BRIEF. Write out again only the lines between the one with "The height and" and the end of the records below, both ends counted, and don't include the pictures.

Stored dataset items
Content starts
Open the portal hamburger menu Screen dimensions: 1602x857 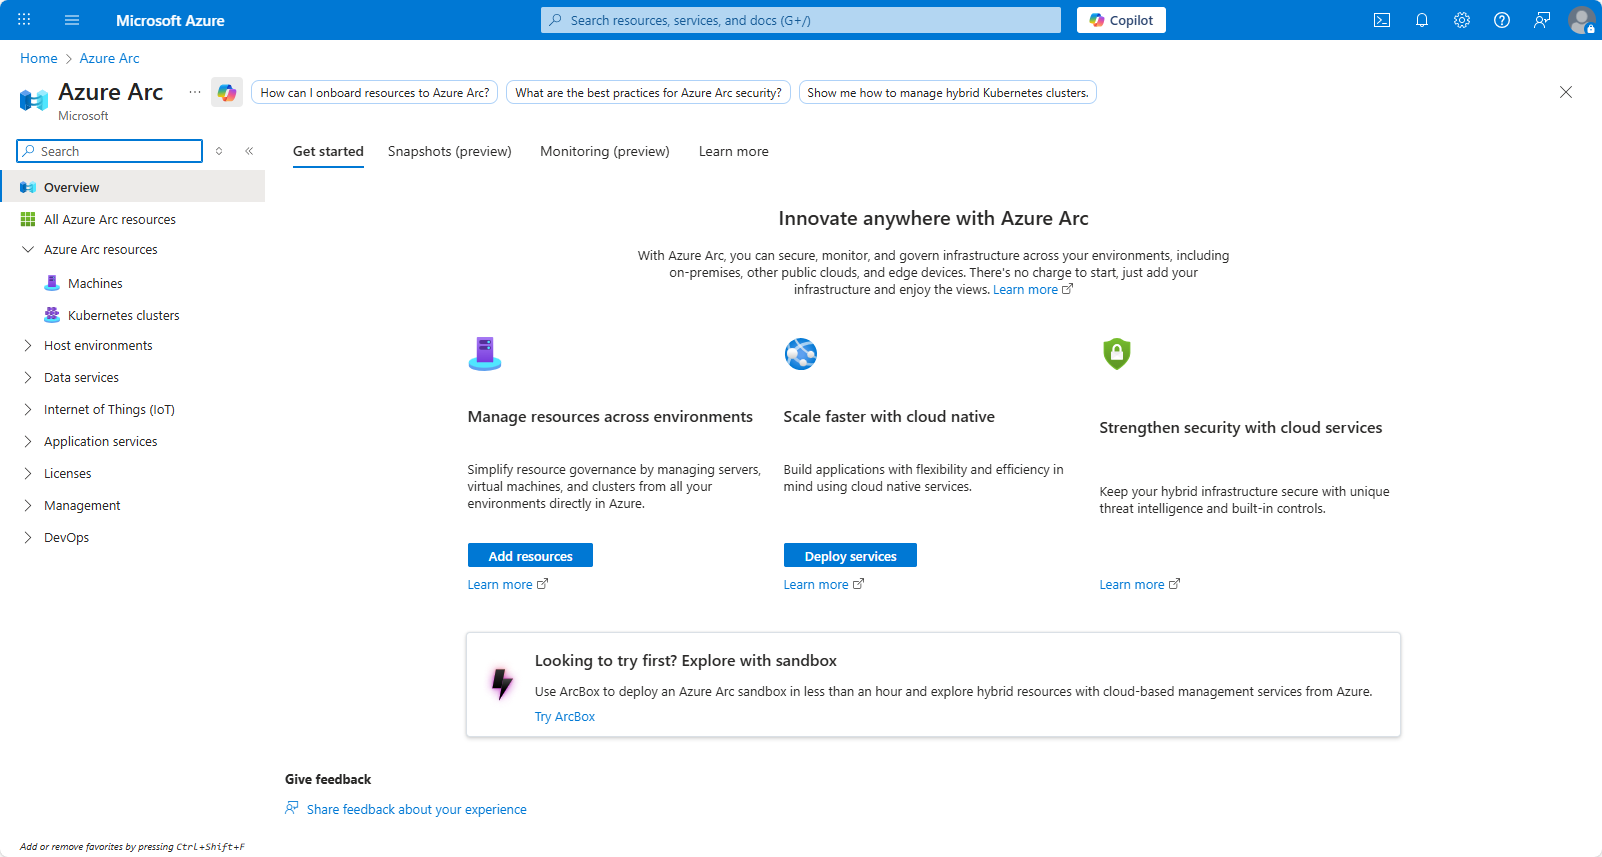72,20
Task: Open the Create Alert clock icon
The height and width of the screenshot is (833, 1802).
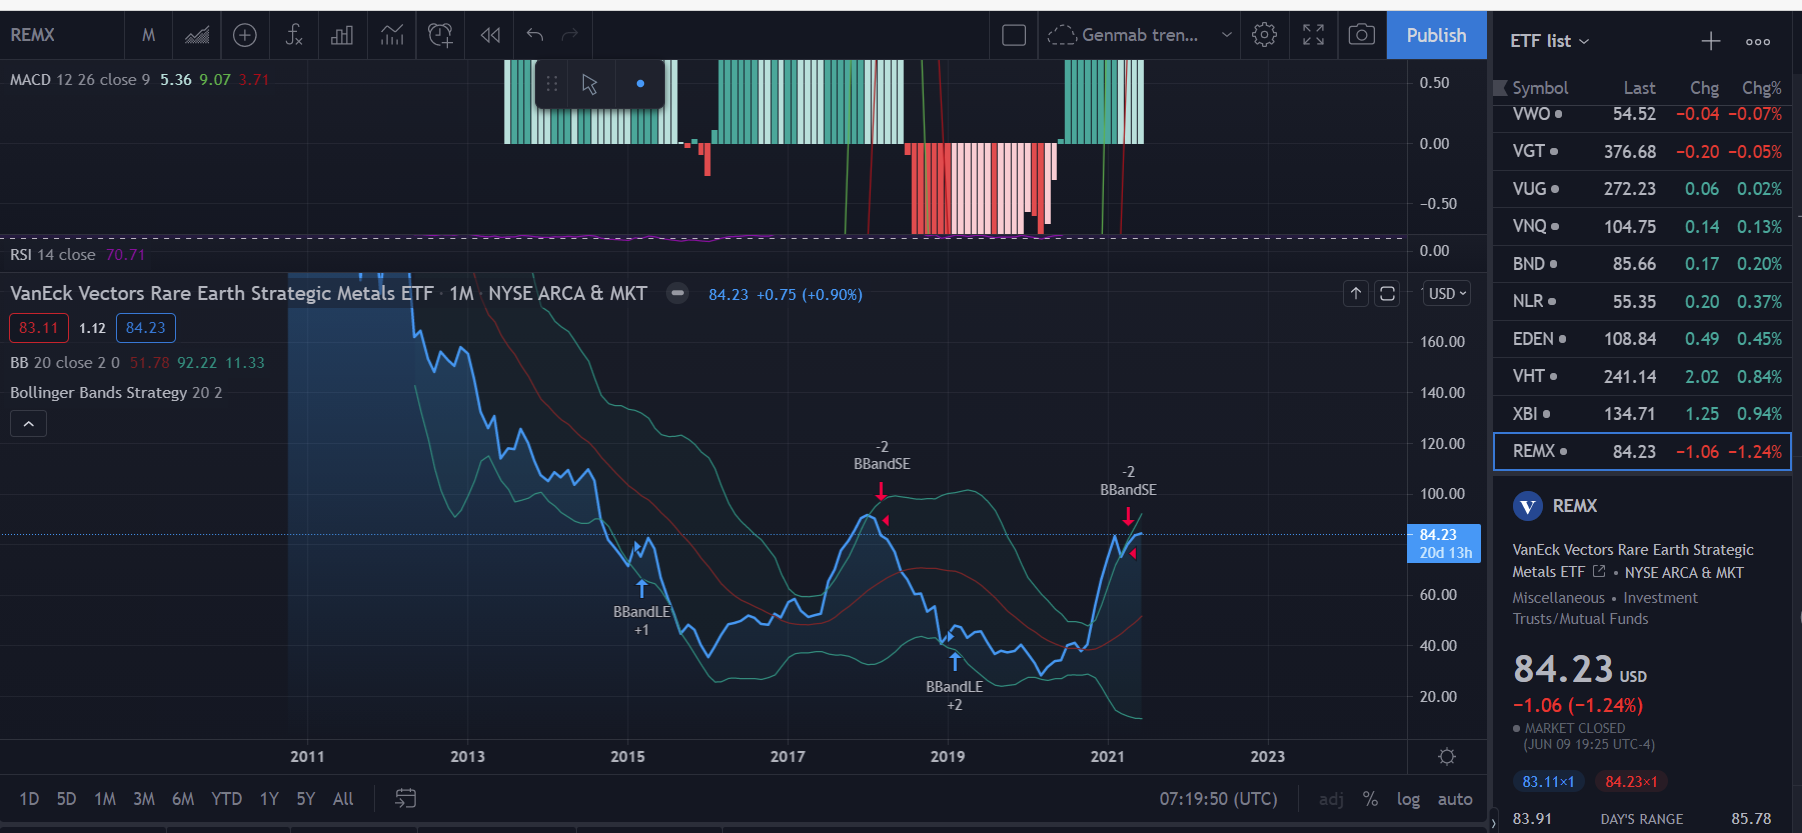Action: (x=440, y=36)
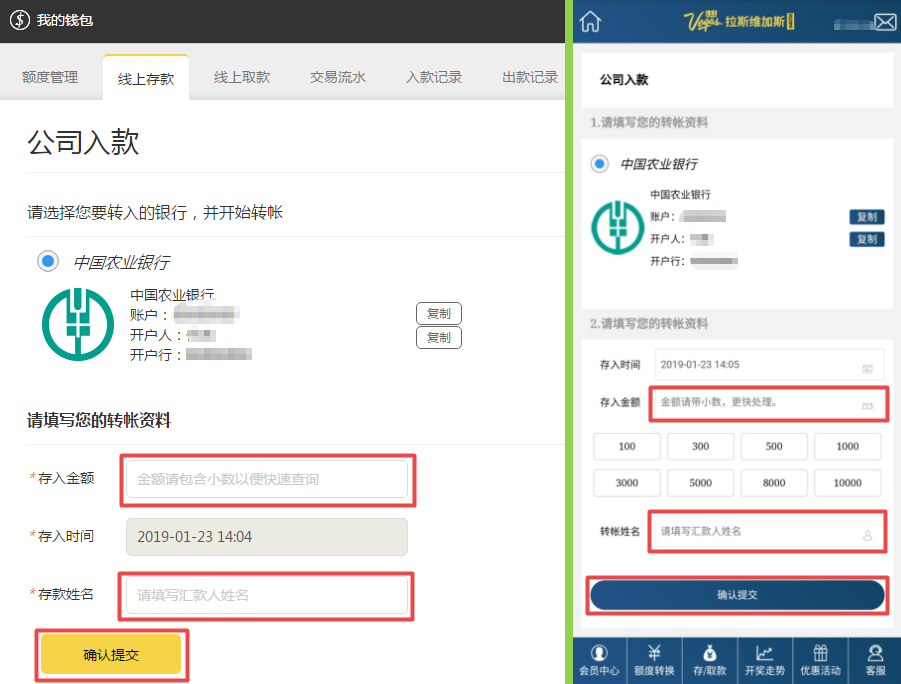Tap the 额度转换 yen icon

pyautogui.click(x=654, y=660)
Content ends
RESPONSE.
The height and width of the screenshot is (833, 1802).
Action: (x=440, y=36)
Tap the 额度转换 yen icon

pyautogui.click(x=654, y=660)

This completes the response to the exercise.